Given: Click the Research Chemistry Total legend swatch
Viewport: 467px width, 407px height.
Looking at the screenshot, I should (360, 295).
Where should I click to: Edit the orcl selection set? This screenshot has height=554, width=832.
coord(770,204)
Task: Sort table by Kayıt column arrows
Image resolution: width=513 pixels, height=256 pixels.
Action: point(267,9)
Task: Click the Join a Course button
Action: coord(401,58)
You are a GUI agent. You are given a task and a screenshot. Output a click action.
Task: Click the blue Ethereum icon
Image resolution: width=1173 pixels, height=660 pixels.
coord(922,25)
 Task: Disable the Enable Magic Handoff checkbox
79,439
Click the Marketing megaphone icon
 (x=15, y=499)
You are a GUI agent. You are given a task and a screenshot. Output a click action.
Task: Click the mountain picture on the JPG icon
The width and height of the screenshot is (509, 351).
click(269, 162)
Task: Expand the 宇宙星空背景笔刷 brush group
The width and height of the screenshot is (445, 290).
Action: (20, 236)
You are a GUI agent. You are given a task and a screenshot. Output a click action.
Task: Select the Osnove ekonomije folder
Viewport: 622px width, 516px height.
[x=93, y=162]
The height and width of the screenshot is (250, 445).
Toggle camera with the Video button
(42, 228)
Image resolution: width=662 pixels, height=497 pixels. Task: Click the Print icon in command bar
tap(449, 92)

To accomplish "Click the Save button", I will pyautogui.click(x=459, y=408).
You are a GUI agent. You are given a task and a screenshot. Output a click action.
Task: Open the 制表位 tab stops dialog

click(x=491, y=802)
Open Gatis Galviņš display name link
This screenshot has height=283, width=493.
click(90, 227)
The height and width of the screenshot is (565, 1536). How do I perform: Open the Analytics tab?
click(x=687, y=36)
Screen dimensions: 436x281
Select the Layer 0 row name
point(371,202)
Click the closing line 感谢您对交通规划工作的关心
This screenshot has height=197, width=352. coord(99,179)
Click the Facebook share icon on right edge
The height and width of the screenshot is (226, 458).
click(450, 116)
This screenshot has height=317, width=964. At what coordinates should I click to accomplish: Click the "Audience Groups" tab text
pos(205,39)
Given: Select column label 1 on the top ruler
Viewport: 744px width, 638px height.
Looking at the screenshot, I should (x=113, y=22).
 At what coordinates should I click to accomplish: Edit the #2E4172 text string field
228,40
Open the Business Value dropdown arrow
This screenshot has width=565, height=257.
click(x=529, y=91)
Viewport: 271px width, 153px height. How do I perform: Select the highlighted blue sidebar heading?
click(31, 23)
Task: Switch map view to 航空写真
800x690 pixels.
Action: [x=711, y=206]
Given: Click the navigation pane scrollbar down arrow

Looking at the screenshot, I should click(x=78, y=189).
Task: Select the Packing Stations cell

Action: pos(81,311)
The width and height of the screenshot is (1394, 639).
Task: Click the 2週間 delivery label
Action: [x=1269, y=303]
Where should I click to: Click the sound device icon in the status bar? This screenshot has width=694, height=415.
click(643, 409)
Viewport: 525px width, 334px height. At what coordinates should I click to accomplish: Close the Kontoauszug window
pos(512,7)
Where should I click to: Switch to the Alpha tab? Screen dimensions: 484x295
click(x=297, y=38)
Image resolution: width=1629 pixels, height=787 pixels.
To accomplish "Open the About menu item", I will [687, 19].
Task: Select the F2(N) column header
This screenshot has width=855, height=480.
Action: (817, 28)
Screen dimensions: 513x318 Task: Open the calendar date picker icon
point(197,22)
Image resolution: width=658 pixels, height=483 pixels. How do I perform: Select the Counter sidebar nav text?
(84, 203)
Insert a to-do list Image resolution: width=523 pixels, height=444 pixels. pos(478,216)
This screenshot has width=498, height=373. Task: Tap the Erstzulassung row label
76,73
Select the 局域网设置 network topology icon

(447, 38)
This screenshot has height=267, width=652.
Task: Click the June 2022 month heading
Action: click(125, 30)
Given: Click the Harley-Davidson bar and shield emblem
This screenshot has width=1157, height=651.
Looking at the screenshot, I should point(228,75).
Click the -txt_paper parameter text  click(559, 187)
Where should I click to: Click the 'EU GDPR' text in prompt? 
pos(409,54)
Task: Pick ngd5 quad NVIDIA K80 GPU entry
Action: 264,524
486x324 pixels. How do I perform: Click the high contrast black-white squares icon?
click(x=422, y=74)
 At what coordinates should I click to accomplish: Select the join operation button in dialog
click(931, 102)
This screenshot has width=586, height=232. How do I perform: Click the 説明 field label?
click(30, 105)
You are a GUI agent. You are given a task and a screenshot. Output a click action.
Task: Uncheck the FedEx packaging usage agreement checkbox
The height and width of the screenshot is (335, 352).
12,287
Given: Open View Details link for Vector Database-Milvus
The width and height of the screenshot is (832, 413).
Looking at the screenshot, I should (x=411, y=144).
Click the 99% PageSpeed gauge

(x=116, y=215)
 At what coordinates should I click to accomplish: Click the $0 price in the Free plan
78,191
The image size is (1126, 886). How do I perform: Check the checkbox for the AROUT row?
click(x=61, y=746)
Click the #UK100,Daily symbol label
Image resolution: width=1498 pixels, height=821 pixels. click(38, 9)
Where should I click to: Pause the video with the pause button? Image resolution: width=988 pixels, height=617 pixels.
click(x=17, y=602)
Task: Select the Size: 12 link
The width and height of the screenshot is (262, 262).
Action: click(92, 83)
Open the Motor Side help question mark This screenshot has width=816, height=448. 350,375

______________________________

* Activity
Scan the data above line by line. Please say how many lines hold the word "will", and give only that number.

* Result below
2